Dataware for data-driven transformation

MPI Workloads Performance on the MapR Data Platform, Part 2 – Matrix Multiplication

Contributed by

12 min read

Originally published 2/12/19 on Medium

In part one of this blog series, we showed how we can use MPI on top of the MapR Data Platform to successfully find prime numbers within a rather large range. Also, we compared our sieve of Eratosthenes implementation in MPI with the same algorithm in Apache Spark to discover how they both behave while looking at some interesting implementation details.

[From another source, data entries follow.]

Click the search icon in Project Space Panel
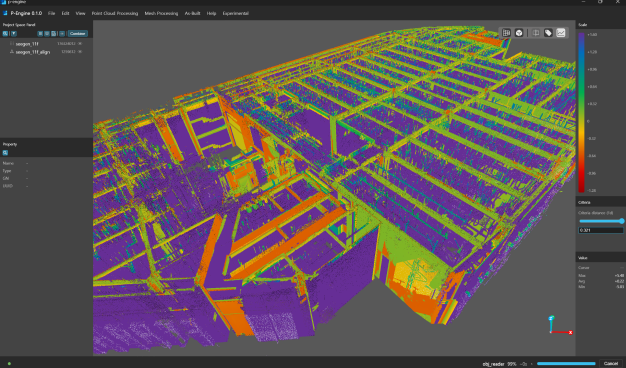626x368 pixels. coord(5,34)
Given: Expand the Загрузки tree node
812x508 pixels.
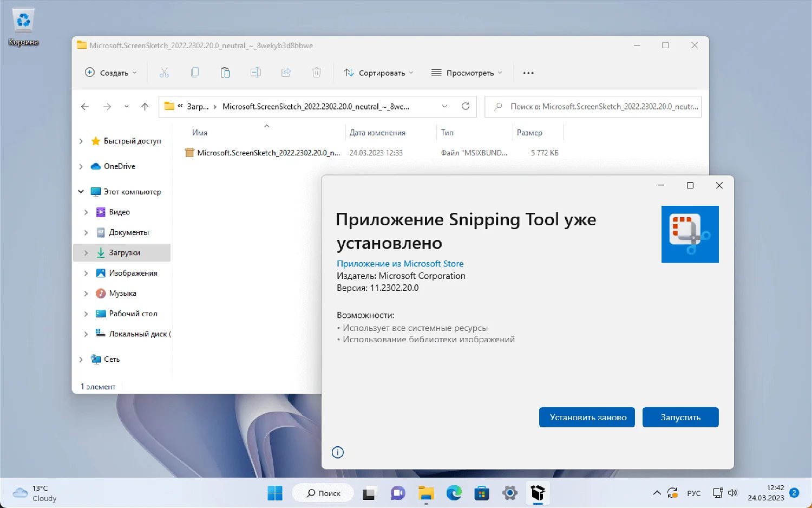Looking at the screenshot, I should tap(86, 253).

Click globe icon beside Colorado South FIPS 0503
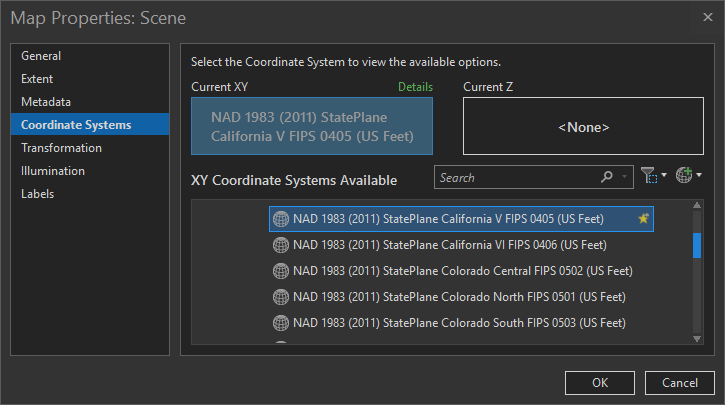coord(281,322)
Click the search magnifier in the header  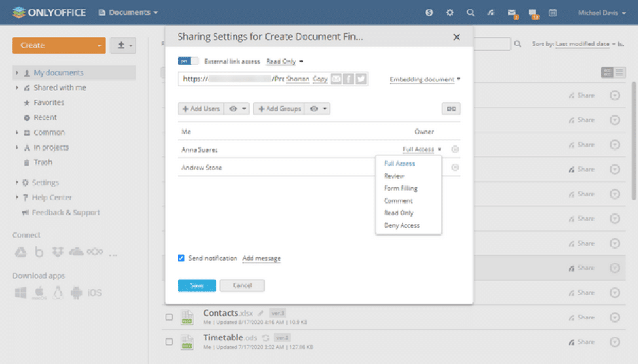click(x=470, y=12)
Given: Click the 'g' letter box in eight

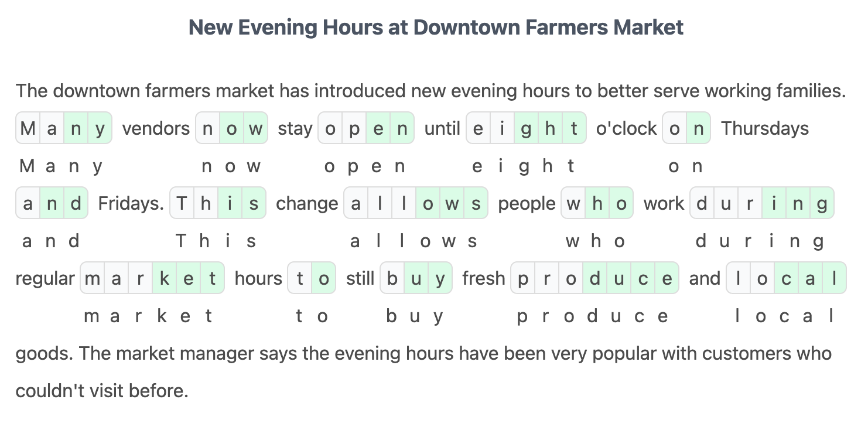Looking at the screenshot, I should (526, 128).
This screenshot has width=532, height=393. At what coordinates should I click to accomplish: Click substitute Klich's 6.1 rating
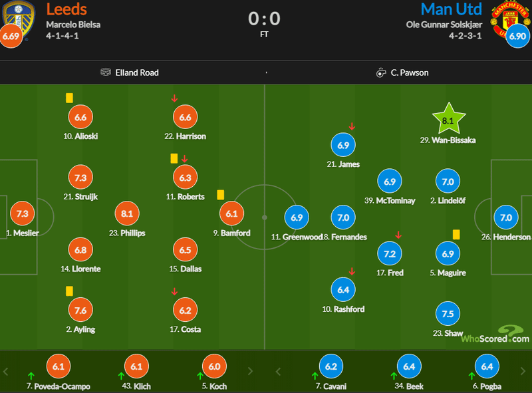click(x=136, y=366)
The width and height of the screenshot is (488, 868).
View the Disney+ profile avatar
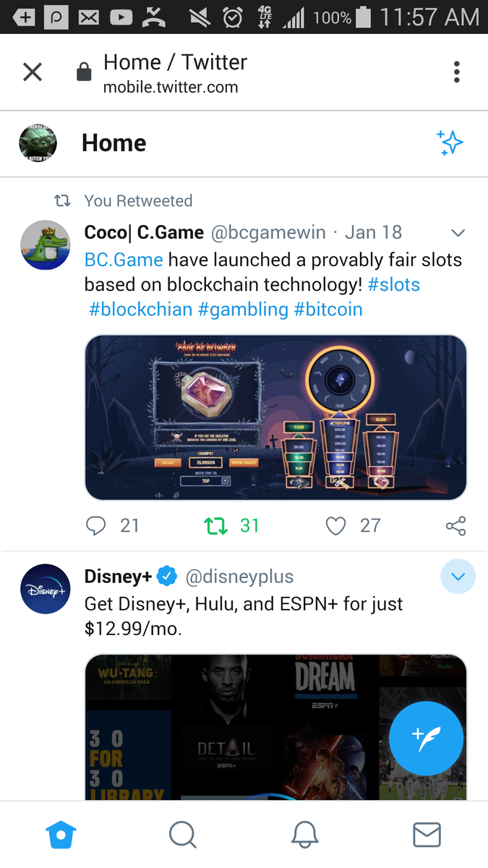45,589
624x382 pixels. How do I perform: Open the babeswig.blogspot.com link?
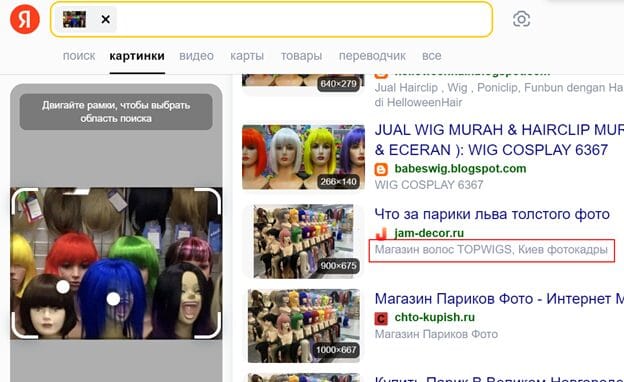coord(460,169)
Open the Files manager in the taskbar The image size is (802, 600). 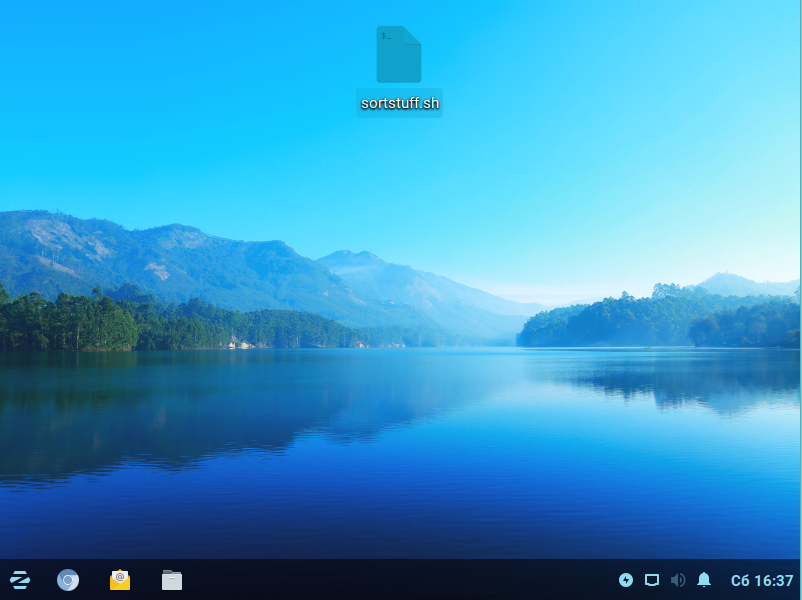[x=172, y=580]
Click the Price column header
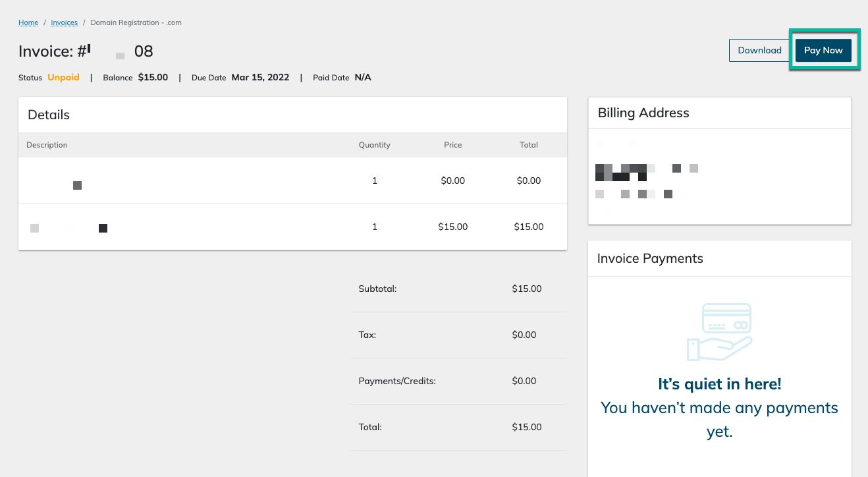 tap(452, 145)
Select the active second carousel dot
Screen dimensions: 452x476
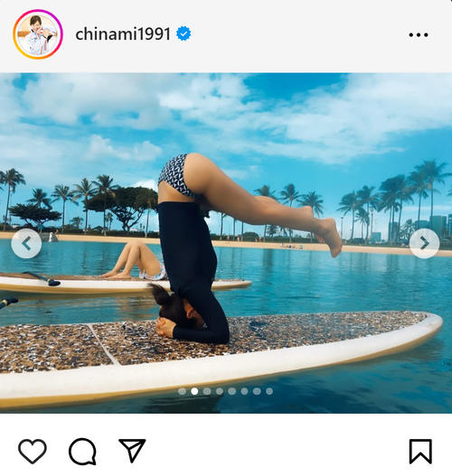[x=194, y=391]
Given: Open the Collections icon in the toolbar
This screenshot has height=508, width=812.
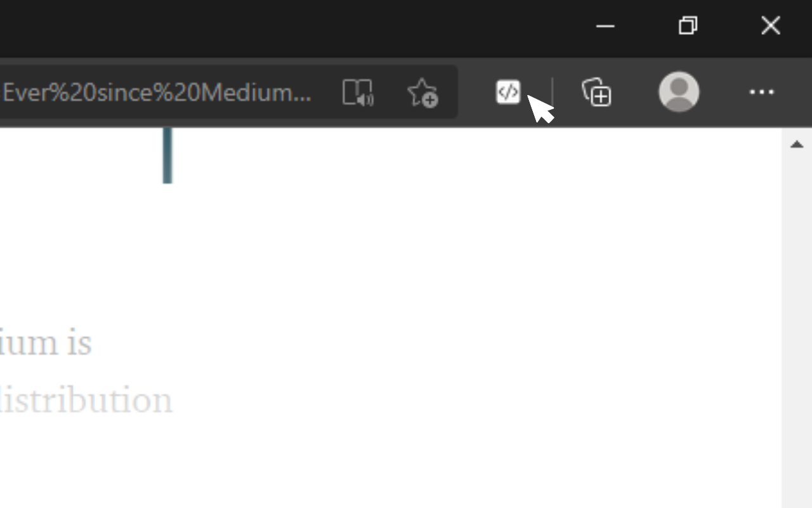Looking at the screenshot, I should 596,92.
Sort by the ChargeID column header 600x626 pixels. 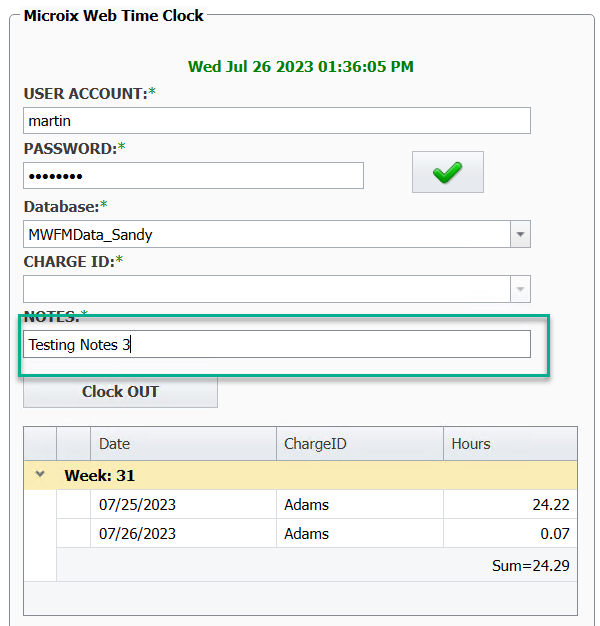(359, 443)
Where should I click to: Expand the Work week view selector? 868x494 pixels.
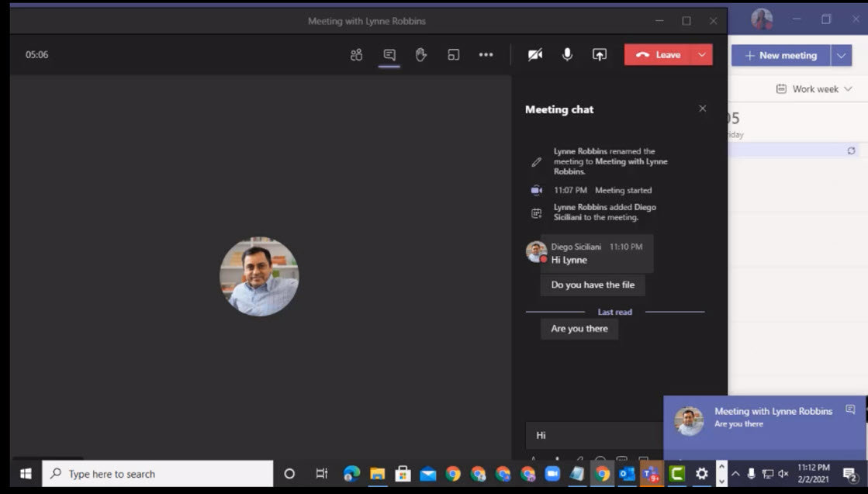814,89
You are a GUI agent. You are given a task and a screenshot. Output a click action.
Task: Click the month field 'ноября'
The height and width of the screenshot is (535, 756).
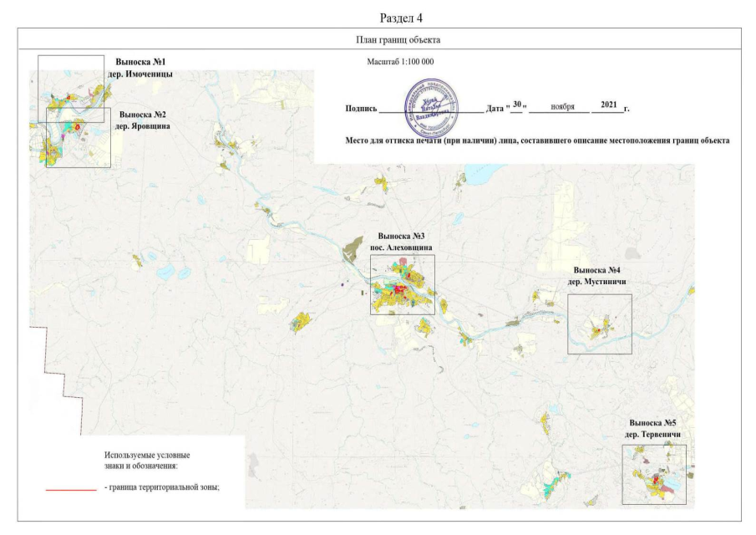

In the second part of the series, we are going to implement matrix multiplication in both MPI and Apache Spark. Again, we will look at how each implementation behaves when running on MapR. However, our MPI implementation will be based on Cannon's algorithm, while in Spark we will use the MLlib BlockMatrix functions for multiplying matrices.

Cannon's Algorithm

There are implicit implications in parallel computing. The memory requirements tend to increase as we increase the number of processors participating in the computation. This is not trivial but proven.

Cannon's algorithm is extremely scalable. That means that by increasing the number of processors, we keep the memory requirements low. The following is a scalability analysis on matrix multiplication using matrix to matrix multiplication against the block decomposition matrix multiplication used by Cannon's algorithm.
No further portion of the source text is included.